Review Loop Stabilization
Mission: 066-review-loop-stabilization Priority: P1 stabilization Mission Type: software-dev Target Branch: main Created: 2026-04-06
Problem Statement
The implement/review loop in Spec Kitty is operationally unreliable. After tranche 1 (#449) stabilized the planning/tasks control plane, the remaining friction is execution ergonomics in the review cycle:
- Rejection waste: When a WP is rejected, the system regenerates the full 400-500 line implement prompt instead of producing a focused fix prompt that centers the delta. This burns tokens, confuses the implementing agent, and slows iteration.

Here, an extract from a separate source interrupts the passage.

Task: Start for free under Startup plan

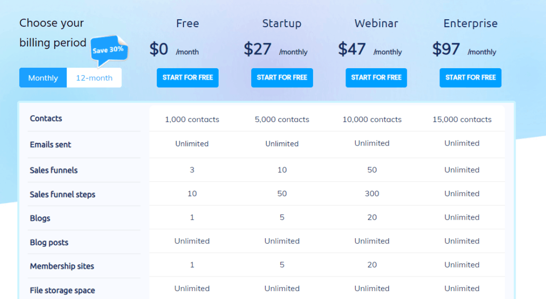Action: click(282, 78)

- Ephemeral feedback: Review feedback is written to
.git/spec-kitty/feedback/— a git-internal location that is not committed, not versioned, and not visible across clones or sessions. Feedback is effectively disposable state. - Broken external handoff: External reviewers have no writable in-repo feedback path. The review handoff commands block on any dirty file in the worktree or feature directory, with
--forceas the only escape (which disables all validation). There is no middle ground that classifies dirtiness by ownership and relevance. - False review churn: Reviewers cannot distinguish pre-existing test failures from newly introduced regressions because review prompts lack baseline context. Concurrent review agents sharing a worktree collide on shared test databases.
- Ad hoc arbiter decisions: When an arbiter must override a false-positive rejection, there is no structured rationale model — every override is freeform operator judgment.
Motivation
Fix these friction points and the multi-agent sprint loop becomes materially faster (focused fix prompts instead of full re-sends), cheaper (fewer wasted tokens per rejection cycle), and more trustworthy (reviewers can separate signal from noise, arbiters leave auditable rationale).
Scope
In Scope
| Issue | Summary |
|---|---|
| #430 | Generate focused fix-mode prompts on rejection cycles |
| #432 | Persist review feedback as versioned sub-artifacts |
| #433 | Link fix-mode prompt generation to persisted review sub-artifacts |
| #439 | Make review handoff self-contained for external reviewers |
| #440 | Concurrent review agents sharing a worktree collide on test databases |
| #441 | Add structured arbiter checklist for false-positive review rejections |
| #444 | Include baseline test results in review prompts |
Out of Scope
Explicitly excluded — do not widen into these areas:
- #406, #417, #422, #423 — planning/finalization (tranche 1)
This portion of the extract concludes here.